Have you ever considered the possibility that things might not work out? I don’t mean your current startup or your five-year plan, but what if your lucky numbers never hit? What if your startup fails, and then the next one, and the next one after that? How many times can you “celebrate failure” before you give up?
Even if you tell yourself you’ll never stop trying, you might still be struggling when you hit 40 or 50 or 60. Then what do you do?
I know we’re not supposed to talk about such things in the Valley, but it’s a very real possibility. Contrary to the pep talks, persistence doesn’t always pay off, and no matter how many times we tell ourselves that everything will work out in the end, it might not. Part of the problem is that we only hear from the winners. Even Failcon only features people who came back from failure, not people who ended up broke and homeless. The real losers, the ones who never bounced back, get swept under the rug.
If you’re an engineer, you’ll probably still be able to find work, although with the tech industry’s bias towards youth that’s not a guarantee. For the young startup founders reading this, would you hire a 50-something engineer with a resume full of failed startups? If you’re the business guy, the “hustler” in the equation, your prospects are even dimmer. All the other hustler types who went the corporate route have 15+ years of sales and business development experience. Your main accomplishment is burning through all your VC funding 4 or 5 times.

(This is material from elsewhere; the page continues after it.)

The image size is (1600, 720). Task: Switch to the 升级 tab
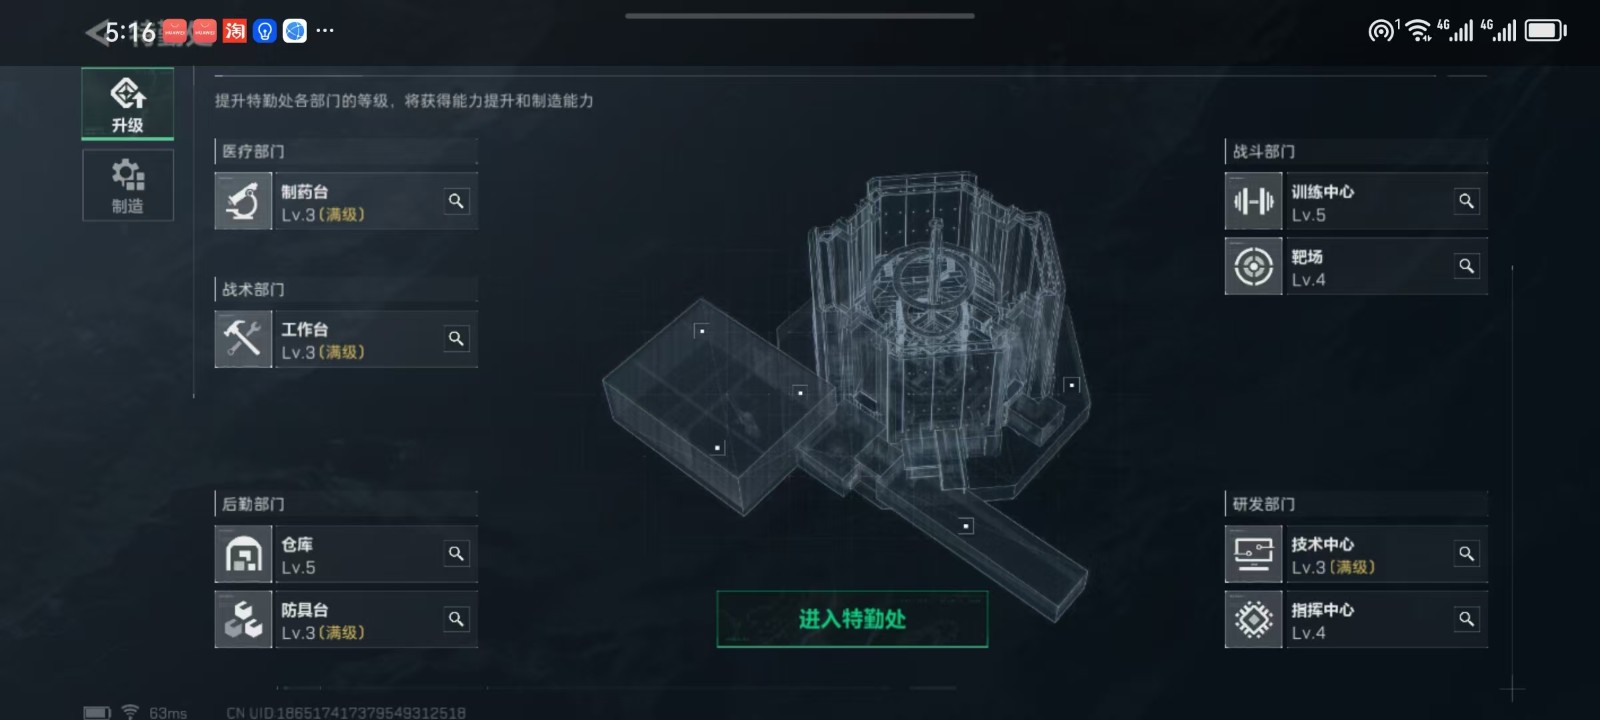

Some of you will end up leaving the startup ecosystem. After the original dot-com bust, people fled back to consulting, banking, real estate, and various other industries. I see this in LA all the time with people who couldn’t make it in entertainment. Most failed actors give up and move away after a few years to live normal 9-5 lives somewhere in middle America. It often happens when they get married or have children.
It’s one thing to be a struggling actor, or entrepreneur, when you only have yourself to feed. It’s another thing to keep fighting for your big break when you have a baby. Will you still be able to risk being an entrepreneur if you have a child at home counting on you? Are you willing to put off having a family until you hit a big score that might never come? I know you don’t want to think about it, but the odds are what they are. Not everyone will hit it big.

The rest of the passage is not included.